Tuesday, April 7, 1998

US Supreme Court US v. Leon 82-1771

Decided July 5, 1984

   An untested confidential informant made some allegations against some people, the cops investigated at great length, and eventually applied for a search warrant for three houses.  The warrant application was reviewed by several deputy district attorneys before making its way to the magistrate, who found that there was probable cause.  The warrant was issued, and evidence obtained from the searches led to several arrests (including Leon's) for conspiracy to possess and distribute cocaine.

   The defendants moved to suppress the evidence, arguing that the warrant was not supported by probable cause.  The trial court held that this was a close case, and that the investigating officer had acted in good faith in his investigation, but that the affidavit did not contain sufficient information and the warrant should not have been issued.  Accordingly, the evidence was suppressed.  The people appealed.

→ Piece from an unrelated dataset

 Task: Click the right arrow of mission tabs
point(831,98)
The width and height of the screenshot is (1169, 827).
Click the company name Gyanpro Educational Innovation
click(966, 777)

   The case gets more interesting when the court discusses the exclusionary rule.  Essentially, the exclusionary says that if evidence is obtained as the result of unlawful police conduct, then that evidence may not be introduced in the prosecution's case in chief (the evidence can still be used for other purposes, such as for cross-examining the defendant and for testimony in front of a grand jury).  And there's nothing in the Constitution which guarantees the suppression of unlawfully obtained evidence; the fourth amendment establishes the people's right to be free from unreasonable search and seizure, but it doesn't say anything about what should happen with evidence that is obtained when that right is violated.  The exclusionary rule was a sanction created by the courts to ensure that law enforcement would not systemically violate people's rights.

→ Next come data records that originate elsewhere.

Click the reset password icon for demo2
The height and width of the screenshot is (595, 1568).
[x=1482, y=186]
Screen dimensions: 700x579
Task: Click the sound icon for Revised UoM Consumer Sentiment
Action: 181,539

   That's a key point: the exclusionary rule doesn't exist to vindicate someone's rights (that's what lawsuits are for).  The exclusionary rule exists to discourage police misconduct, and so it should only be applied in circumstances where it will actually accomplish that goal.  In a case like this one, the police had already done everything they could to comply with the law.  They sought the guidance of a neutral magistrate by applying for a search warrant, and they were entitled to rely on the magistrate's judgment.  When the police are acting in good faith reliance on a search warrant they believe to be valid, but that warrant is later found to be invalid for some reason, the evidence is still admissible.  And so the good faith exception was born.

   Of course, this exception won't save a warrant that obtained by presenting faulty information to a judge when the officers knew or should have known that the information was false.  It also won't help if the warrant is obviously invalid (such as warrants that don't particularly describe the place to be searched or the item to be seized), warrants that are based on affidavits obviously devoid of probable cause, or "rubber stamped " warrants (meaning warrants issued by a judges who will grant anything just because the cops asked for it).